━━━ MATERIALS PROVIDED ━━━
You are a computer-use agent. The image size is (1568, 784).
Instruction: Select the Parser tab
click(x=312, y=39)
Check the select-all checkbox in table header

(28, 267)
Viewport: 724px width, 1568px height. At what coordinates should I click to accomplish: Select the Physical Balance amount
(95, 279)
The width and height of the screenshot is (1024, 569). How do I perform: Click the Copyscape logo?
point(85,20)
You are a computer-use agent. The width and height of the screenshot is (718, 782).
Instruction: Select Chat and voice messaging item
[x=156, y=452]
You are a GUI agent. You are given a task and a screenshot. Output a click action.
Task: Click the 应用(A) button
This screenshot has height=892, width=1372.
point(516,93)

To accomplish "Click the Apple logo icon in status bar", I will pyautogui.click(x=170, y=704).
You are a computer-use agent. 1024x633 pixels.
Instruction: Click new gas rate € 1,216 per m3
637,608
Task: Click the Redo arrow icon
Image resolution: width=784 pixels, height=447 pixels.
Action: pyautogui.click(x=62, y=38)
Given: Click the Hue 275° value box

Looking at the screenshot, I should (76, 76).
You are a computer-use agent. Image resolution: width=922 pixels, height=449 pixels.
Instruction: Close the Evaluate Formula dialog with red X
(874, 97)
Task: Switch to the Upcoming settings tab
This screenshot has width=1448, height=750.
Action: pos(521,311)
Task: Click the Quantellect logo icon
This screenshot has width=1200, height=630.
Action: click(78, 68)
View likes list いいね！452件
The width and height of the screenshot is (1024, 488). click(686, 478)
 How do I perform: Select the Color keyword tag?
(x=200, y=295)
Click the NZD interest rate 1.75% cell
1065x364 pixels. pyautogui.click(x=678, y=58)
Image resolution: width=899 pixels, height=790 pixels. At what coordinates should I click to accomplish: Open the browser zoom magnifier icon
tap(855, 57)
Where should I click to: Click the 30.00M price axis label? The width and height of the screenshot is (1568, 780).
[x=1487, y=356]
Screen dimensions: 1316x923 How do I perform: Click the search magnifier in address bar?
━━━
Could you set out every line of the data above as a numbered list, leaving out the blank lines?

1. You are a computer-use agent. The image size is (1568, 784).
2. Instruction: Select the Parser tab
3. click(x=312, y=39)
4. Check the select-all checkbox in table header
5. (28, 267)
6. Viewport: 724px width, 1568px height. At what coordinates should I click to accomplish: Select the Physical Balance amount
7. (95, 279)
8. The width and height of the screenshot is (1024, 569). How do I perform: Click the Copyscape logo?
9. point(85,20)
10. You are a computer-use agent. The width and height of the screenshot is (718, 782).
11. Instruction: Select Chat and voice messaging item
12. [x=156, y=452]
13. You are a GUI agent. You are given a task and a screenshot. Output a click action.
14. Task: Click the 应用(A) button
15. This screenshot has height=892, width=1372.
16. point(516,93)
17. To accomplish "Click the Apple logo icon in status bar", I will pyautogui.click(x=170, y=704).
18. You are a computer-use agent. 1024x633 pixels.
19. Instruction: Click new gas rate € 1,216 per m3
20. 637,608
21. Task: Click the Redo arrow icon
22. Image resolution: width=784 pixels, height=447 pixels.
23. Action: pyautogui.click(x=62, y=38)
24. Given: Click the Hue 275° value box
25. Looking at the screenshot, I should (76, 76).
26. You are a computer-use agent. Image resolution: width=922 pixels, height=449 pixels.
27. Instruction: Close the Evaluate Formula dialog with red X
28. (874, 97)
29. Task: Switch to the Upcoming settings tab
30. This screenshot has width=1448, height=750.
31. Action: pos(521,311)
32. Task: Click the Quantellect logo icon
33. This screenshot has width=1200, height=630.
34. Action: click(78, 68)
35. View likes list いいね！452件
36. The width and height of the screenshot is (1024, 488). click(686, 478)
37.  How do I perform: Select the Color keyword tag?
38. (x=200, y=295)
39. Click the NZD interest rate 1.75% cell
40. 1065x364 pixels. pyautogui.click(x=678, y=58)
41. Image resolution: width=899 pixels, height=790 pixels. At what coordinates should I click to accomplish: Open the browser zoom magnifier icon
42. tap(855, 57)
43. Where should I click to: Click the 30.00M price axis label? The width and height of the screenshot is (1568, 780).
44. [x=1487, y=356]
45. Screen dimensions: 1316x923 How do I perform: Click the search magnifier in address bar?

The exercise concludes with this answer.